▸ Supplied entries
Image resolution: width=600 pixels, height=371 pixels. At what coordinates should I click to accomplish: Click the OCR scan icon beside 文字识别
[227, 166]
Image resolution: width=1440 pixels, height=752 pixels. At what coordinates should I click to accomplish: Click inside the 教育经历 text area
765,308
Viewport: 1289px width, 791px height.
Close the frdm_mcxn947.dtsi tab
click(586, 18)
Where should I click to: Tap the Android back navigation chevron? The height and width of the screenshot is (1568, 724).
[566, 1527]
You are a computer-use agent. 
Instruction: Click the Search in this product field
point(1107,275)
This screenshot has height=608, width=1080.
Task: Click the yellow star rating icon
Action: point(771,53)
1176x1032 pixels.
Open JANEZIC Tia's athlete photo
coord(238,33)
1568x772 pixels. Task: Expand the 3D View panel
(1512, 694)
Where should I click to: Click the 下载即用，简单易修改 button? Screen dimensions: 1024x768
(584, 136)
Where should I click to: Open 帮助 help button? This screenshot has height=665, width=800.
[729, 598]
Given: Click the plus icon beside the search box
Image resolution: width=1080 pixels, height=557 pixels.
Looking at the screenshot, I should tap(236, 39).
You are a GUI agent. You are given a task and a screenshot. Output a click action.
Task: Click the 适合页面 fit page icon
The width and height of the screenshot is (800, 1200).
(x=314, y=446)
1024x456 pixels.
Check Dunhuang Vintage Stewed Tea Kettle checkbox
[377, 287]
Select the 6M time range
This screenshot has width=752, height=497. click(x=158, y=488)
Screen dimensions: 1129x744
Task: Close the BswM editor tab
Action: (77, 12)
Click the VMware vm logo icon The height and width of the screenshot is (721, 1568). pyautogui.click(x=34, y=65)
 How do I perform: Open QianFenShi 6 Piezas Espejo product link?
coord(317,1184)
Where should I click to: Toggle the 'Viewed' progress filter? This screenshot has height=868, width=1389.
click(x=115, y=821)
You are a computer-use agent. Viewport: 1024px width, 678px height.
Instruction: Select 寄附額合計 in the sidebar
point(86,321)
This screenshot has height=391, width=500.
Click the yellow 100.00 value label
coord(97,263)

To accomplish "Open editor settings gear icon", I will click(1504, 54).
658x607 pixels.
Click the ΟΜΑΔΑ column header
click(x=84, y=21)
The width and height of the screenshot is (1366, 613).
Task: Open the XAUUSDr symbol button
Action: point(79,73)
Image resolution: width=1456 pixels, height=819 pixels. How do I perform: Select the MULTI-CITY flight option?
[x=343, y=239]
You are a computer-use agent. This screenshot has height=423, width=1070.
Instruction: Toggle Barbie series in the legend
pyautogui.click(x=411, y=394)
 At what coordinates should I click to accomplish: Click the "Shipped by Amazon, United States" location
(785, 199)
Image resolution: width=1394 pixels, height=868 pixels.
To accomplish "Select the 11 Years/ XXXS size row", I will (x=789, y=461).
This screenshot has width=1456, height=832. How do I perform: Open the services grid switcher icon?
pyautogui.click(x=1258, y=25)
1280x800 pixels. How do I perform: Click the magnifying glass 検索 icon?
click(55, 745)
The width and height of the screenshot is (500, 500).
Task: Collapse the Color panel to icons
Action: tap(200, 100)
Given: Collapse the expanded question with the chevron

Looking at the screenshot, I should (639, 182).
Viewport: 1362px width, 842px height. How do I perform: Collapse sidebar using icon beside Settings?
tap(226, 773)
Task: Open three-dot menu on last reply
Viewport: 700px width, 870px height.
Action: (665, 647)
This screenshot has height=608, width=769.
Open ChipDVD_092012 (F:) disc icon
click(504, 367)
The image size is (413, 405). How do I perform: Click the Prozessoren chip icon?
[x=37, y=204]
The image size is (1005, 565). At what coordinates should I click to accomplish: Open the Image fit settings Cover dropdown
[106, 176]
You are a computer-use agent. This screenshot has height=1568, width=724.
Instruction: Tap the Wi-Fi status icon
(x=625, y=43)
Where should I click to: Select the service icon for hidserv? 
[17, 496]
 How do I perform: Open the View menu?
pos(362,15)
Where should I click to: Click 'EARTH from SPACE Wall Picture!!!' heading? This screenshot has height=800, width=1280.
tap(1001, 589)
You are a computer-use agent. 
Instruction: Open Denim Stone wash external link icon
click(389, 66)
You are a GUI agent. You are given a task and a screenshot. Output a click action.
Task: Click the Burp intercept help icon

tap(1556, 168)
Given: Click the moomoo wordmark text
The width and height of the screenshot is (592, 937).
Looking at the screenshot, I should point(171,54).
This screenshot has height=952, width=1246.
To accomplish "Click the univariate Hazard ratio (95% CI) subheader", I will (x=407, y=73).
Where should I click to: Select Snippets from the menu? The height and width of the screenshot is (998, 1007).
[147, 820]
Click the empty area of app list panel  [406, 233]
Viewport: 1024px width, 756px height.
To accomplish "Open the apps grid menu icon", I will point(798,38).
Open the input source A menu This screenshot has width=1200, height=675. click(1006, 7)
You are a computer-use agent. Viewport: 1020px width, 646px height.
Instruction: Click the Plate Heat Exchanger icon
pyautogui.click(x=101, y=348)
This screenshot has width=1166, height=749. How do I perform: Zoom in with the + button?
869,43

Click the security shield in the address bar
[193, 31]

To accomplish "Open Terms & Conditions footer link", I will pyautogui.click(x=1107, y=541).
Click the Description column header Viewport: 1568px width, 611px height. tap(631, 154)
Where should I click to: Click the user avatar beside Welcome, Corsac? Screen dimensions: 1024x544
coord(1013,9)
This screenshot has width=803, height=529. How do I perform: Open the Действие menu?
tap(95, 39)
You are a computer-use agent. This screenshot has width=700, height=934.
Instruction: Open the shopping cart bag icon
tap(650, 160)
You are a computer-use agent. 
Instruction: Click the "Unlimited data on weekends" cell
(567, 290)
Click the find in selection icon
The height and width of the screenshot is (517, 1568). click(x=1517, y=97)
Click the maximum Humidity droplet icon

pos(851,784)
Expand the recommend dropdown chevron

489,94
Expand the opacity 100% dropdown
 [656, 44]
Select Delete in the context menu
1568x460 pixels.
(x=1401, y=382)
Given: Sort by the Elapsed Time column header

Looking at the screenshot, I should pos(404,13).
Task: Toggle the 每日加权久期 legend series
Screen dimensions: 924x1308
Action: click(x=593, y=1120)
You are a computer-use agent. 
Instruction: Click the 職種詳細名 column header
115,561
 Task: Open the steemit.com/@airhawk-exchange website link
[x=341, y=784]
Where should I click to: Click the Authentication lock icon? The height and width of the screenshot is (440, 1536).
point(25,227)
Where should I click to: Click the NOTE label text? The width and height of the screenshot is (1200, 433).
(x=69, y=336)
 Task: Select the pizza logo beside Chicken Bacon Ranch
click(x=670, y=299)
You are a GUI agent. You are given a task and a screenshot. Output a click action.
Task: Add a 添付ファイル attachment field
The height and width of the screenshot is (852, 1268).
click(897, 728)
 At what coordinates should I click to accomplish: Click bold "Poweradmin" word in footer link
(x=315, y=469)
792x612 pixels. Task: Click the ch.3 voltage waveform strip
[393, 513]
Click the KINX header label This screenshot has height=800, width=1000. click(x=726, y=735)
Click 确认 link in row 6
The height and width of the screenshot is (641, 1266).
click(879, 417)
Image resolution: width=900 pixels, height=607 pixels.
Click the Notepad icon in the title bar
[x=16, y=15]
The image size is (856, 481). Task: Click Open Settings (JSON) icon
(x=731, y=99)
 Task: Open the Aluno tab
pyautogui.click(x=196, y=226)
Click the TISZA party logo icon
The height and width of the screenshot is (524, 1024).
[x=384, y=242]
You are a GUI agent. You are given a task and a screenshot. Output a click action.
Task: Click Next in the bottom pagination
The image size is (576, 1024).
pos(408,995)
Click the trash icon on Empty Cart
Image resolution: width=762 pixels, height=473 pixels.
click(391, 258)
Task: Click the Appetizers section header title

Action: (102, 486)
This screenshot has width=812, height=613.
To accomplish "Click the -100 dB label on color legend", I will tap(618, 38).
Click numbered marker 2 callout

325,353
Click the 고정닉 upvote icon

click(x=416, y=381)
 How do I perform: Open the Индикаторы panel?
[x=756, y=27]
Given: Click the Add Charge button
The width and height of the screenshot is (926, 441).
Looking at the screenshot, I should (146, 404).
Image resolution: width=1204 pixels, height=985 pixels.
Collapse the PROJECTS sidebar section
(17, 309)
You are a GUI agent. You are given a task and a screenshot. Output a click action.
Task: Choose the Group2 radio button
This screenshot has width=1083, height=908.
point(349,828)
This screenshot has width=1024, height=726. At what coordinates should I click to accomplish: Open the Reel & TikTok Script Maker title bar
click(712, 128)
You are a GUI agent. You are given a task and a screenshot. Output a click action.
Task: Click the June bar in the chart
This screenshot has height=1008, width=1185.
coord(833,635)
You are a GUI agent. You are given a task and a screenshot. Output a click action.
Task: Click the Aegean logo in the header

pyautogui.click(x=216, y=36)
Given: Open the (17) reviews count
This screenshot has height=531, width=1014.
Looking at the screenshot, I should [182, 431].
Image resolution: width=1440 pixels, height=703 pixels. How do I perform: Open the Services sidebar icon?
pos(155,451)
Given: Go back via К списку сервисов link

▸ What needs to be done
Reproduce, exactly as they stand in the data above, the lines from the one that holds "Given: Click the Add Charge button" to the one that holds "Task: Choose the Group2 radio button", inclusive.

▸ Solution below
Given: Click the Add Charge button
The width and height of the screenshot is (926, 441).
Looking at the screenshot, I should (146, 404).
Image resolution: width=1204 pixels, height=985 pixels.
Collapse the PROJECTS sidebar section
(17, 309)
You are a GUI agent. You are given a task and a screenshot. Output a click action.
Task: Choose the Group2 radio button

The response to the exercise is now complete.